Господи, через две недели она выйдет за него замуж. Окажется в его постели. Фейерверки переросли в полноценный взрыв. Страх, тревога и этот предательский жар распространились по всему телу, заставив ее задрожать.
Постой-ка. Что я делаю? Чувство вины пробилось сквозь желание, покрывая жар маслом. Этот человек спланировал и стремится к разорению ее отца, более того, использовал ее для этого. Как она могла хотеть его, чувствовать что-то помимо отвращения?
Она была еще большим предателем.
— Что ты здесь делаешь? — резко спросила девушка. Паника внутри нее сделала ее голос острее бритвы. Когда она позвонила ему вчера, сообщая, что отправила договор, он спросил, планирует ли она рассказать отцу о расторжении помолвки. Она не ожидала, что он придет сегодня. Несомненно, чтобы позлорадствовать, наблюдая за битвой.

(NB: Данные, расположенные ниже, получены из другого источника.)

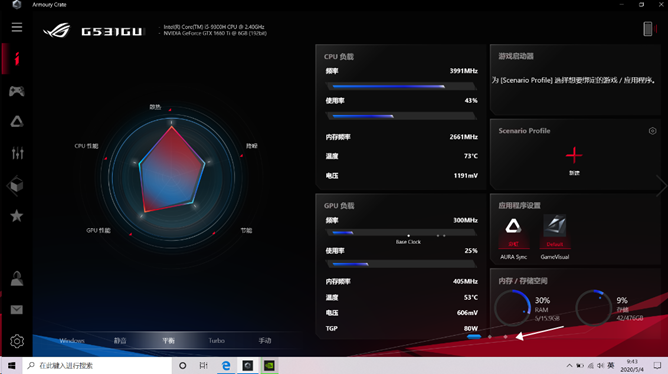Open Scenario Profile settings gear
Viewport: 668px width, 374px height.
[x=652, y=131]
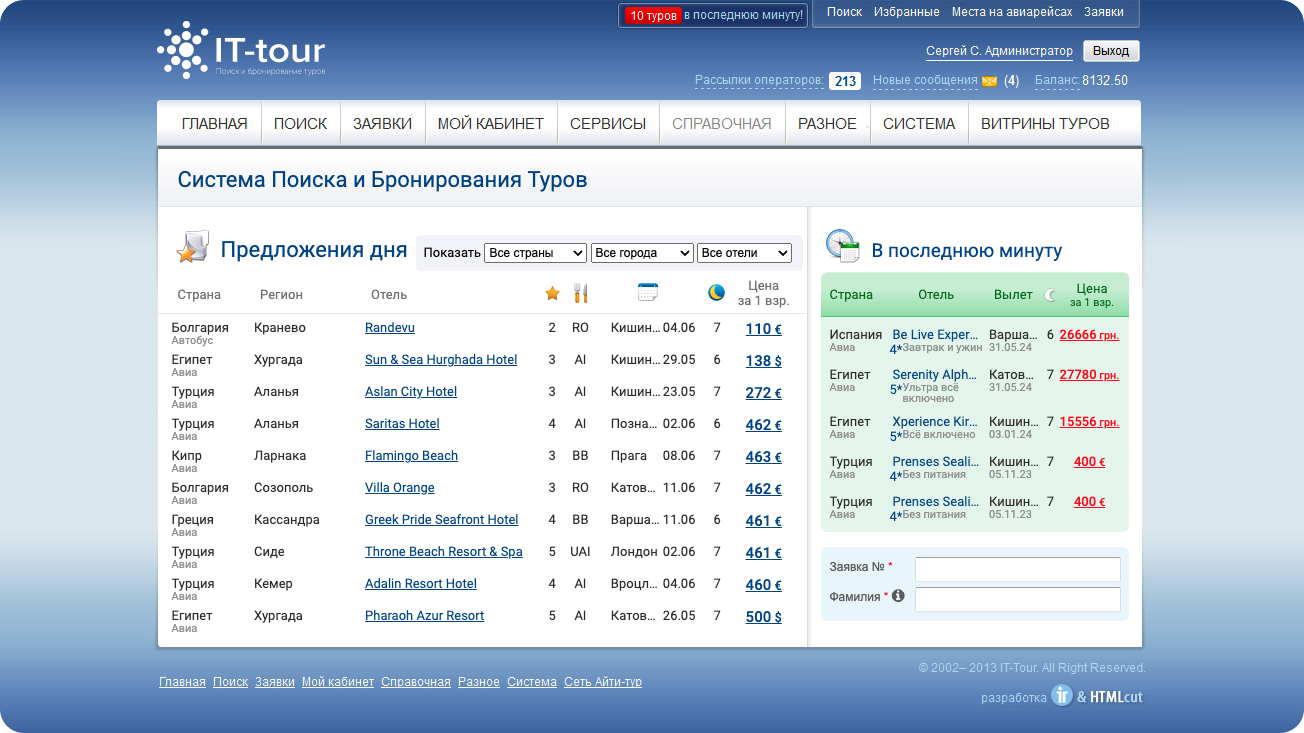Click the star rating column icon

[x=552, y=293]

— Ты здесь, — ответил он ровно.
Два этих простых слова запустили цепную реакцию вибраций у нее в животе. Но так же быстро как эти бабочки появились, так же быстро она заставила их вернуться в коконы. Исходя от другого мужчины, эти слова могли бы означать заботу. Но она была лишь пешкой в плане Лукаса; он поставил её в весьма затруднительное положение, вынудив разбить отцовские надежды. Не то, чтобы она жаждала его любви. Их соглашение не имело ничего общего с любовью и уважением, и, пока она будет помнить, с кем имеет дело, ее сердце останется безучастным. Он не причинит ей боль.

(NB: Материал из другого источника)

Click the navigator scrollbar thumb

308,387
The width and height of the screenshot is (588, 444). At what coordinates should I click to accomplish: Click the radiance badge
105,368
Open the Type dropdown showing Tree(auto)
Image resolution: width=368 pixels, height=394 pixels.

— Что в переводе значит: ты не мог устоять и не посмотреть лично, как отреагирует мой отец на нашу помолвку, — она вернула свой взгляд к устрашающей, огромной крепости из стали и стекла. Безупречное отражение ее отца. — Или ты не можешь доверить мне зайти туда самостоятельно. Ты боишься, что я подам ему сигналы руками, намекая, что все это — ужасный фарс?
— Сидней.
— Что?
— Ты тянешь время. Почему? — он приблизился, располагая свою большую ладонь на ее пояснице. Жар от его прикосновения проник через слои ее легкого пальто и платья, пустив нервные окончания, расположенные там, в пляс. Она отступила, пытаясь высвободить больше пространства между ними и сдвинуть его руку, но он последовал за ней. Твердая плоскость его груди коснулась ее плеча, два длинных пальца крепко обхватили ее подбородок, приподнимая его. — Ты боишься? Твой отец когда-нибудь причинял тебе боль? — вопрос завершился тихим рыком, его брови сошлись в темную, грозную «V».

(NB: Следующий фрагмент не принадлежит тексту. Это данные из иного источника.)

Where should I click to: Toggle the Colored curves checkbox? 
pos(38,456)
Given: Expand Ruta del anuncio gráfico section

Не в том смысле, что ты думаешь.
— Нет, конечно, нет. Он никогда не поднимал на меня руку, — она дернула головой, но его хватка не ослабла, и она сердито посмотрела на него. — Ты не возражаешь?
Его глаза сузились, но, к ее облегчению, он отпустил ее лицо и отступил на пару дюймов, так что каждый ее вдох более не содержал аромат свежего весеннего дождя.
— После вас, — он склонил голову в насмешливом поклоне и махнул рукой в направлении входа, маленькая, сардоническая усмешка искривила его рот.
Она не затруднила себя ответом, полностью сфокусировавшись на стеклянной двери, которая тем больше разрасталась и расширялась, подобно широко распахнутой острозубой пасти хищника, чем дольше она смотрела на нее. Иди и покончи с этим. Да, он разозлится, может, даже придет в ярость, но это для его же блага. Все это ради него.
Она прокручивала, как кинохронику, эту мантру в голове, заходя в офисное здание, в лифт и выходя на том же самом этаже, который посещала вчера — день, когда ее мир превратился из спокойного, но стабильного существования, в опасное минное поле, полное лжи, подвохов и ужасных секретов.